Put misbehaving MPs in 'sin bin', think tank recommends
- 11 February 2014
- From the section UK Politics
The Commons Speaker should be given a new power to send MPs misbehaving at Prime Minister's Questions to a "sin bin", a think tank has said.
The Hansard Society said 47% of the public thought the weekly Commons clash was "too noisy and aggressive".
The Speaker can already eject MPs from the chamber for five days or more for severe transgressions of Commons rules.
But banishment to the "sin bin" would last only until the end of the half-hour question session.
The think tank also recommended Prime Minister's Questions (PMQs) should be rescheduled from its Wednesday lunchtime slot, which "disproportionately enables only those aged over 55 to watch it in full", to primetime on Tuesday or Wednesday evening.
Research it commissioned suggested 67% of people thought there was "too much party political point-scoring instead of answering the question" at PMQs.
Just 36% of respondents found the sessions informative, with 20% saying they were not informative.
Some 16% agreed with the statement "MPs behave professionally", but 48% disagreed. PMQs made 12% of those surveyed "proud of our Parliament", but 45% said it did not.
Pollsters Ipsos Mori also found 16% of the public said they had watched PMQs in full, and 38% had seen clips of the question session, at which the prime minister faces a total of six questions from the opposition leader and a string of other questions from hostile and friendly backbenchers.
The prime minister usually has no notice of the questions to be asked, although it is widely assumed some of the questions from the government benches are distributed by party officials to facilitate discussion of a favoured topic.
The Hansard Society, which describes itself as a non-partisan political research and education organisation campaigning for a "strong Parliament and an informed and engaged citizenry", put forward a series of proposals for reform to address the problems it identified.
"The format should be varied to facilitate a more discursive approach, pursuing genuine debate on just a few topical areas as well as more rapid-fire Q&As," the society said.
The opposition leader's allocation of questions should be cut to "free up time for more questions from backbenchers" and more questions should be grouped together with a focus on specific subjects, it added.
Finally, "citizens could be invited, once a month, to submit questions for consideration at PMQs", it suggested. "New technology means this can be done in simple and cost-effective ways."
'Damaging and misleading'
Commons Speaker John Bercow frequently deploys a range of techniques at PMQs, aiming to calm rowdy parliamentarians.
He recently rebuked Education Secretary Michael Gove, telling him: "You need to write out a thousand times, 'I will behave myself at Prime Minister's Questions.'"
"The Speaker's first responsibility is to maintain order but he cannot do so if MPs persist in wilfully misbehaving week after week," the Hansard Society said in its latest report.
"The Speaker needs to be empowered - with cross-party agreement - to take a tougher stance when members misbehave and thereby bring the House of Commons and Parliament into disrepute."

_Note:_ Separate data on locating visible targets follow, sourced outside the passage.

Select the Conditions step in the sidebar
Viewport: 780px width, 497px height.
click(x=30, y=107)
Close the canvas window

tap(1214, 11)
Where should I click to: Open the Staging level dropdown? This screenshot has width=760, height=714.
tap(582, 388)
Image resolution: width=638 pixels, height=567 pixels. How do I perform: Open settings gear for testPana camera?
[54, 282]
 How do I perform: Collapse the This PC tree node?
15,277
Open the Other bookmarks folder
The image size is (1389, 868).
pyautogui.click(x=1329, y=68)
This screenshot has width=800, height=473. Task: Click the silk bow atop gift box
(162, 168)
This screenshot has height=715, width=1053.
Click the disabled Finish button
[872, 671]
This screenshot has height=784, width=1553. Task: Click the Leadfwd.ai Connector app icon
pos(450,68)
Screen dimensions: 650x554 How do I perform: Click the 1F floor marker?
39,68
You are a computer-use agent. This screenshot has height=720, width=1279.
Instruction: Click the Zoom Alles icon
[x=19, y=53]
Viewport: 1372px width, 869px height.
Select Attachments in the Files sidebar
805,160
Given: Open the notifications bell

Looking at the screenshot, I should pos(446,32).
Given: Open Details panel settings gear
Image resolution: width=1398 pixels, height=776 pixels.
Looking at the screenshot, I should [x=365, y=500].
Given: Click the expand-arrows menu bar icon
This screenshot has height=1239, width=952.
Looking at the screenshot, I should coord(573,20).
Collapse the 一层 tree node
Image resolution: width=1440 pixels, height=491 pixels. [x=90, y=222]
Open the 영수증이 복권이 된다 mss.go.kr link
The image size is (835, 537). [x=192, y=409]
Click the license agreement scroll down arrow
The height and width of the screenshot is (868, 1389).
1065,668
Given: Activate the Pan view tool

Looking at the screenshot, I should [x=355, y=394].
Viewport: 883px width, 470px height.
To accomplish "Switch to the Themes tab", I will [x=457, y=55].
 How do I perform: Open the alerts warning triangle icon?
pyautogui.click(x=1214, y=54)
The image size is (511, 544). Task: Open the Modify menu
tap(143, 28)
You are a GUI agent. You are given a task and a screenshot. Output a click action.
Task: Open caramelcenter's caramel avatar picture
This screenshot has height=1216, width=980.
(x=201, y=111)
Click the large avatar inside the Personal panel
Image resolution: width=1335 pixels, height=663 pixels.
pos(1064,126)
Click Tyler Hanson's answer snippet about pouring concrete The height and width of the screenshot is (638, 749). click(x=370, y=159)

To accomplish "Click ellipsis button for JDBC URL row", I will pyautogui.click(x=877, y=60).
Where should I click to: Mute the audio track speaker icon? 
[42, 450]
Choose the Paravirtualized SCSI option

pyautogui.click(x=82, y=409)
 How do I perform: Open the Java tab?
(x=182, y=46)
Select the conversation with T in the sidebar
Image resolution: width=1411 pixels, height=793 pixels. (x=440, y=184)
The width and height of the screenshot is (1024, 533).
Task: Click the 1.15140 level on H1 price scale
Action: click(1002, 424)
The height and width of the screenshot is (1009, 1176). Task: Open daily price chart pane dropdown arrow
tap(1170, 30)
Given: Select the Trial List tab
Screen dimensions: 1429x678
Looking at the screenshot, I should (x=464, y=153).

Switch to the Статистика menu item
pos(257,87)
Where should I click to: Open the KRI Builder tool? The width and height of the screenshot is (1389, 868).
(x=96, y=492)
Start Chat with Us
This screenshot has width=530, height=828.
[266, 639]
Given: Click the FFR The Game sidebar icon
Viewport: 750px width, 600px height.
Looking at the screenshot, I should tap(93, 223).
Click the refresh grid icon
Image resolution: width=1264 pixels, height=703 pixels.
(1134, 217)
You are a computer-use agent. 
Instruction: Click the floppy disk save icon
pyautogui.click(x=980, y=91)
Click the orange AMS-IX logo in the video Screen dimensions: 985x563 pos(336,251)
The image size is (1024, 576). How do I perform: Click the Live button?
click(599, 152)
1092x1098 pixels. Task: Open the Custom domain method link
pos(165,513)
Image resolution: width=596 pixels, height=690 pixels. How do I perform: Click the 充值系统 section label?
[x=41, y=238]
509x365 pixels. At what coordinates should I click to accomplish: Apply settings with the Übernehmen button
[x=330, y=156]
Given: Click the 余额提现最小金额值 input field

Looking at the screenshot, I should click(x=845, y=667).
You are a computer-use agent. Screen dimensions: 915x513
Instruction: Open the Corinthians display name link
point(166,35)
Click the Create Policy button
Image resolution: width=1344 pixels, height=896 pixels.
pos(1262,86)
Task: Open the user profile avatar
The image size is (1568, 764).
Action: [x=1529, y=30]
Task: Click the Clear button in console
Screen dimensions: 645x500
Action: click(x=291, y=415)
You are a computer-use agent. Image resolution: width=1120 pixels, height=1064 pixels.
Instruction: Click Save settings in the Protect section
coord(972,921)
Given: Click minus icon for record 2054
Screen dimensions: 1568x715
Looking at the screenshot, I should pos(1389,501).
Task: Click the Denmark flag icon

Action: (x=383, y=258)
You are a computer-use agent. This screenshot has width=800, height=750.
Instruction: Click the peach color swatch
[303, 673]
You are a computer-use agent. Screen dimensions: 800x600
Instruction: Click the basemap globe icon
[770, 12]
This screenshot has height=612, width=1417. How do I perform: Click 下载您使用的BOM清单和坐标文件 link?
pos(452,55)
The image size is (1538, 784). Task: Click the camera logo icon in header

The report's co-author Dr Ruth Fox, head of research at the Hansard Society, said: "PMQs is a cue for the public's wider perceptions of Parliament. It provides a lot of the raw material that feeds their negative assumptions about politicians.
"The public think the conduct of MPs is childish and wouldn't be tolerated in other work places. They think politicians are simply not taking the issues that affect their lives seriously enough.
"As Parliament's 'shop window', it portrays a damaging and misleading impression of what happens at Westminster because the public think that what happens at PMQs is how Parliament works all the time.
"Reform is overdue if PMQs is to move from being an inward-looking and self-referential event towards its proper role of scrutiny and accountability."
The research was carried out by Ipsos Mori, which conducted face-to-face interviews between 6 and 13 December 2013 with a representative sample of 1,286 British adults.